Hi
I’m training a model on multiple GPUs on a single machine, and I found that the backward call is taking much longer time when distributed training, compared to single GPU training.
A script to reproduce:
import torch.distributed as dist
from argparse import ArgumentParser
import timm
import torch
import os
import time
def main(args):
if "RANK" in os.environ and "WORLD_SIZE" in os.environ:
args.rank = int(os.environ["RANK"])
args.world_size = int(os.environ["WORLD_SIZE"])

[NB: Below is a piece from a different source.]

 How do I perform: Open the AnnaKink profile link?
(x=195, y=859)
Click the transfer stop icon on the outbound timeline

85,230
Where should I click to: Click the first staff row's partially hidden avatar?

args.gpu = int(os.environ["LOCAL_RANK"])
args.distributed = True
rank = args.gpu
torch.cuda.set_device(args.gpu)
args.dist_backend = "nccl"
dist.init_process_group(
backend=args.dist_backend, init_method=args.dist_url, world_size=args.world_size, rank=args.rank
)
dist.barrier()
else:
args.distributed = False
rank = 0
model = timm.create_model('resnet101').cuda()
if args.distributed:
print('distributed')
model = torch.nn.parallel.DistributedDataParallel(model, device_ids=[int(os.environ["LOCAL_RANK"])])
else:
print('not distributed')
bs = 16
x = torch.randn(bs, 3, 224, 224).cuda()
label = torch.randint(0, 1000, (bs,)).cuda()
durations = []
for i in range(20):
out = model(x)
loss = torch.nn.functional.cross_entropy(out, label)
t = time.time()
loss.backward()
duration = time.time() - t
print(rank, duration)
durations.append(duration)
print(rank, "avg time:", sum(durations)/len(durations))

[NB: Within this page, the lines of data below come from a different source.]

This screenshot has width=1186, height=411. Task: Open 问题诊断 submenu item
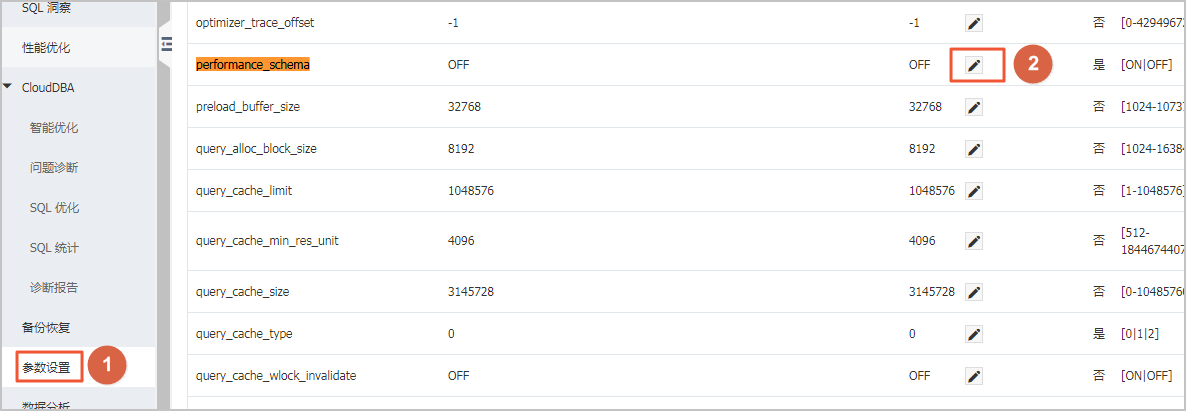click(x=54, y=168)
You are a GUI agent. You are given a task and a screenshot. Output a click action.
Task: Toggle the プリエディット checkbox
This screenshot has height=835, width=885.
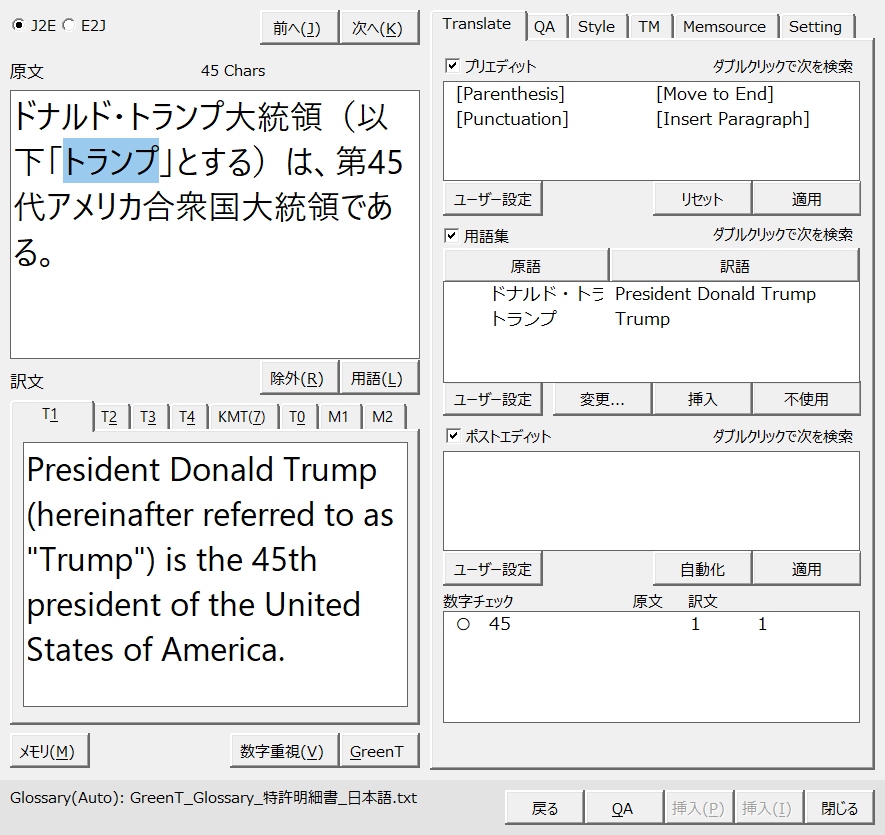click(452, 66)
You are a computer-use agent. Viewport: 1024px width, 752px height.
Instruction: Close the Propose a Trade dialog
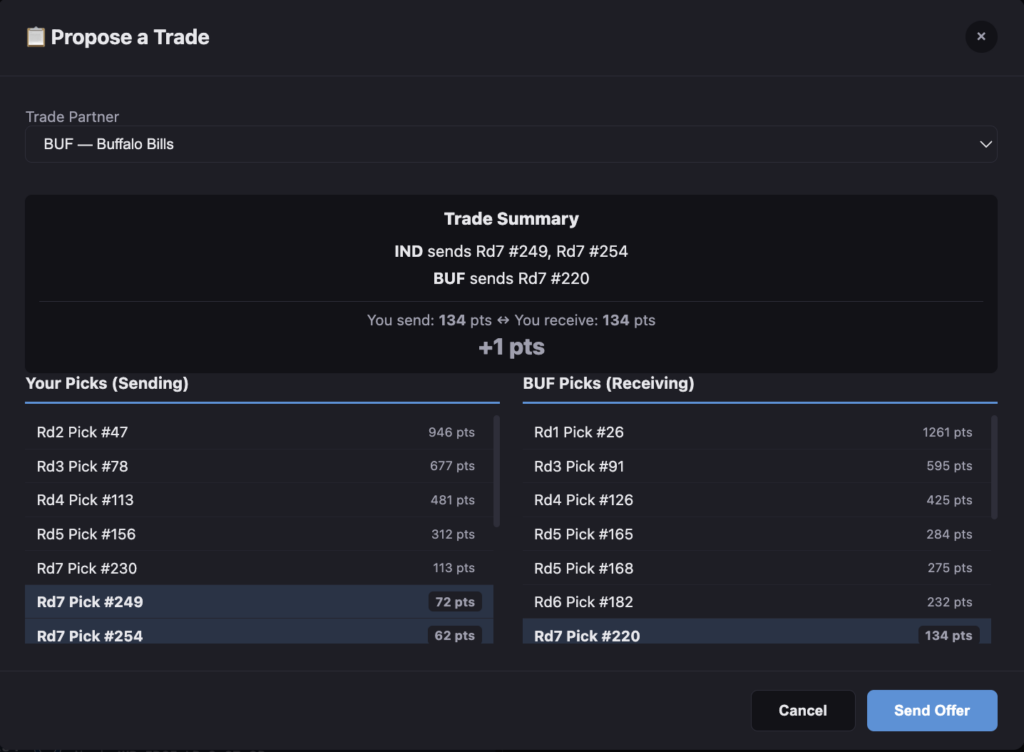point(981,37)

if __name__ == "__main__":
parser = ArgumentParser()
parser.add_argument("--world-size", default=1, type=int)
parser.add_argument("--dist-url", default="env://")

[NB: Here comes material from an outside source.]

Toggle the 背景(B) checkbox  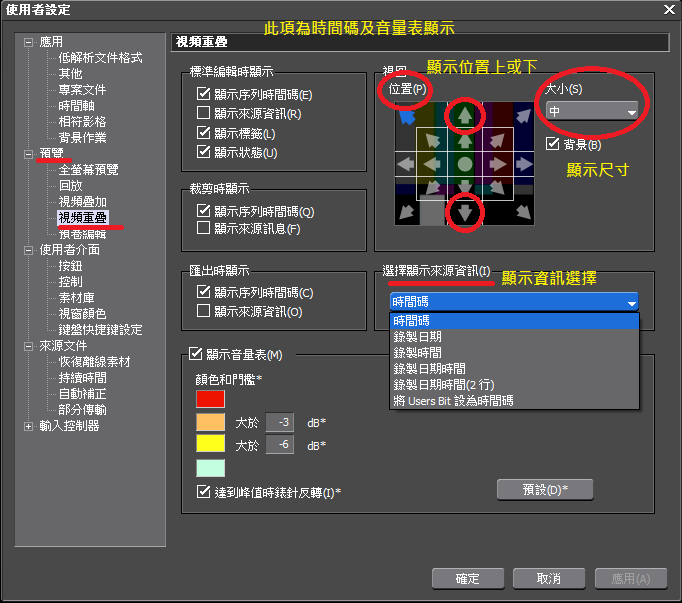pyautogui.click(x=553, y=145)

args = parser.parse_args()
main(args)
If I run
CUDA_VISIBLE_DEVICES=6,7 torchrun --nproc_per_node=2 main.py
the output looks like:
Avg time for backward call is about 0.5s
If I run
python main.py
The output is
Avg time for backward call is about 0.03s
This behavior is similar to what happened to my main project, where if I use a single GPU it takes about 2 days to train one epoch, but if I use 4 GPUs, it would take about 7 days to train one epoch. And the GPU utilization is always 100% in both cases.
What might be the problem for this slow backward call? Is this behavior in this small example actually expected?